Compared with today for example which has been much gentler on the soul…. morning routines for child, dogs and husband (well, he usually manages to put his own clothes on, but sometimes I make the coffee), drop child off at nursery, come back, make more coffee, start putting together a powerpoint for a couple of forthcoming presentations, decide we need some more photographs, go out and take a few, faff around with the powerpoint, give up and take dogs for a walk, come back and set the stew off to cook itself, continue to faff around with powerpoint, interspersed by throwing things into stew and stirring periodically, receive Joni home, have lunch, drive to Luis Sauces to collect disabled kid and mum, deliver them to special school, home, prise my own child away from Bob the Builder and slop him into his bed for a siesta, watch Rev (BB2, you can find it online, we love it!) boy wakes up, decides he doesn’t want to go swimming today, so we take the dogs for their second walk out to the canal (irrigation ditch) and have a look at the horses, cows and chickens, throw some stones into the canal, return for “cooking with mummy” – popcorn, pizza bases and bread, that’s all the major food groups covered isn’t it – throw child in bath, stories, songs, child bedtime routine, Martin’s disappeared off to see the directora of the institute again, so I clear up, put a pizza together for when he gets in, light the fire, and here I am.

Listing of target coordinates.
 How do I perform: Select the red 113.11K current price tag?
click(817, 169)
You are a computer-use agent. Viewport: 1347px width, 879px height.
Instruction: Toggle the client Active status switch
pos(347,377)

---

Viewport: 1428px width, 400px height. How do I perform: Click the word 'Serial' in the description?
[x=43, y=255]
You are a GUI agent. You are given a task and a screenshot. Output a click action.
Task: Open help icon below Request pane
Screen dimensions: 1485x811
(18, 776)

STATED PROBLEM.
In the daily-routine passage, where are the dogs taken for their second walk? The listing stands apart from the daily-routine passage and is separate material.

TASK RESULT.
Out to the canal, an irrigation ditch.